Supplied material -
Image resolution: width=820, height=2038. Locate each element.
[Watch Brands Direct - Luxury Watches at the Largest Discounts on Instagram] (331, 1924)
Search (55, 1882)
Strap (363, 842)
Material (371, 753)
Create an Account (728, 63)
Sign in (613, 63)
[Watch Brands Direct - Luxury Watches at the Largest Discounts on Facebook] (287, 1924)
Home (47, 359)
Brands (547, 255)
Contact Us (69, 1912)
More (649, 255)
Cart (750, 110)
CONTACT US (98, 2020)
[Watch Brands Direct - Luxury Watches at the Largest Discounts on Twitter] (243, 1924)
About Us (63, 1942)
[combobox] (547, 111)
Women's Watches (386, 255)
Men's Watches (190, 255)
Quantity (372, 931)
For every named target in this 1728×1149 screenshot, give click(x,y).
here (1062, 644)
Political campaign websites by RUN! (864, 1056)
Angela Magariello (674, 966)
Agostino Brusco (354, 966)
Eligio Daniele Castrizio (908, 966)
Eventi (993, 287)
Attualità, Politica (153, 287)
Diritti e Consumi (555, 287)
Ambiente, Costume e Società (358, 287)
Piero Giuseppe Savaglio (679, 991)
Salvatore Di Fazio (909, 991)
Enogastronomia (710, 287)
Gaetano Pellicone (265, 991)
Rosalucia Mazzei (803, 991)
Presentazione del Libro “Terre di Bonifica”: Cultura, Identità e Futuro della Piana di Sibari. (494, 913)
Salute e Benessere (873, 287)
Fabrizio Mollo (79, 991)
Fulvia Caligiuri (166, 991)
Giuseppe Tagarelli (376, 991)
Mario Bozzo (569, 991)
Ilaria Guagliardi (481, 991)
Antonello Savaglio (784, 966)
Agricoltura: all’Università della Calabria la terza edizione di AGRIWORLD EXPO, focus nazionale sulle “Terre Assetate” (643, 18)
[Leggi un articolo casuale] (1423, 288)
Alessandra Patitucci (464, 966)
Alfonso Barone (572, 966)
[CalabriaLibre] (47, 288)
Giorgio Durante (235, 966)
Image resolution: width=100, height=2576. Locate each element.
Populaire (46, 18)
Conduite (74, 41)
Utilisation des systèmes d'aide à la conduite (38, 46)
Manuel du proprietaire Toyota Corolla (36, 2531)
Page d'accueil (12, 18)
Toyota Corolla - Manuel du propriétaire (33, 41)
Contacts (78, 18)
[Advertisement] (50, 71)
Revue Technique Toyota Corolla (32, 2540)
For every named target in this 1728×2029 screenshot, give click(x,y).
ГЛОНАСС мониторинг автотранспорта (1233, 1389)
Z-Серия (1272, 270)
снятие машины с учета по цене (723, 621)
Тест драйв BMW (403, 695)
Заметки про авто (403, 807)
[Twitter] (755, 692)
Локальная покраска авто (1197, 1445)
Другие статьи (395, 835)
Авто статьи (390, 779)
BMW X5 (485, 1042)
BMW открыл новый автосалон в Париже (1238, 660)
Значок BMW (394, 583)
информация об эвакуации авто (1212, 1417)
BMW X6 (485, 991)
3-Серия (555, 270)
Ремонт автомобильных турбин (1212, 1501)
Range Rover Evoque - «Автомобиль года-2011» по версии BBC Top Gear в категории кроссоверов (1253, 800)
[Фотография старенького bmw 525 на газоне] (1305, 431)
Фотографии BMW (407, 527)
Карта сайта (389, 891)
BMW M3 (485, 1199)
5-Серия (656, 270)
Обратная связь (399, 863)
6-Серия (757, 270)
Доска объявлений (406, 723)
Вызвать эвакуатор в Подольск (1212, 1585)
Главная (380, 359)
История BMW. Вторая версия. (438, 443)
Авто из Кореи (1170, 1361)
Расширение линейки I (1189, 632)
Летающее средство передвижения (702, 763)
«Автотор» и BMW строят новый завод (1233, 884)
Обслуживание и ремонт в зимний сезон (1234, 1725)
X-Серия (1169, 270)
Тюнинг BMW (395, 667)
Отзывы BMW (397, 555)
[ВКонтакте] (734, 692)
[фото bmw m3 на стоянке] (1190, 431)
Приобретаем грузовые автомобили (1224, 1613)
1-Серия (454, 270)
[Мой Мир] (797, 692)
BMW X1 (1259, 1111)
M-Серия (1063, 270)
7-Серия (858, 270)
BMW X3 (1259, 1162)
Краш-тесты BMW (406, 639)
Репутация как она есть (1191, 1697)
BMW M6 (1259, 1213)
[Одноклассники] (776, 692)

What the task requires - Only lines with the word "Direct" are wanted. Find and copy them from the records above.

Solution to this exercise -
[Watch Brands Direct - Luxury Watches at the Largest Discounts on Instagram] (331, 1924)
[Watch Brands Direct - Luxury Watches at the Largest Discounts on Facebook] (287, 1924)
[Watch Brands Direct - Luxury Watches at the Largest Discounts on Twitter] (243, 1924)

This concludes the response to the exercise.